(What you should do):
Output, word for word, the lines of this listing that fall between the line with "The width and height of the screenshot is (678, 487)." and the line with "This screenshot has", counting both of those lines, and no others.

(Data excerpts):
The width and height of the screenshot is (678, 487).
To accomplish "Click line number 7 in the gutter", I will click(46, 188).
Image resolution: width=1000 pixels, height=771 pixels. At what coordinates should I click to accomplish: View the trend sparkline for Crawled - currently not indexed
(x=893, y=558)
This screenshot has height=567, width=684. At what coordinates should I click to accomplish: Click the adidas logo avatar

---

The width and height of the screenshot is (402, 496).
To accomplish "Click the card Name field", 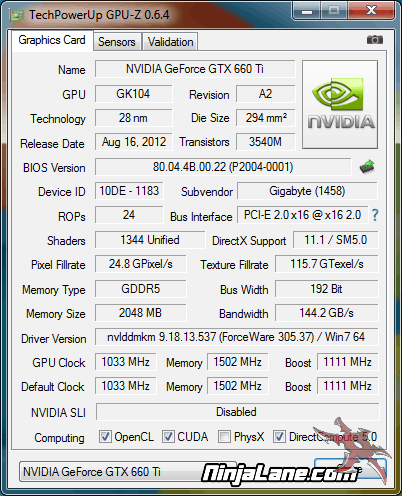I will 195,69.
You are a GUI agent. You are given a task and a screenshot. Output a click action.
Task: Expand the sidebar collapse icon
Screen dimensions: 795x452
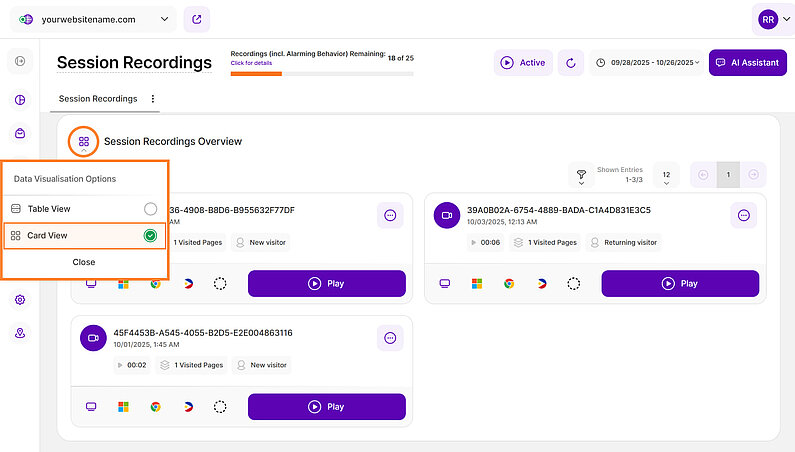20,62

(Output for this task):
The width and height of the screenshot is (678, 487).
To accomplish "Click line number 7 in the gutter", I will click(46, 188).
Image resolution: width=1000 pixels, height=771 pixels. At what coordinates should I click to accomplish: View the trend sparkline for Crawled - currently not indexed
(x=893, y=558)
This screenshot has height=567, width=684. At what coordinates should I click to accomplish: Click the adidas logo avatar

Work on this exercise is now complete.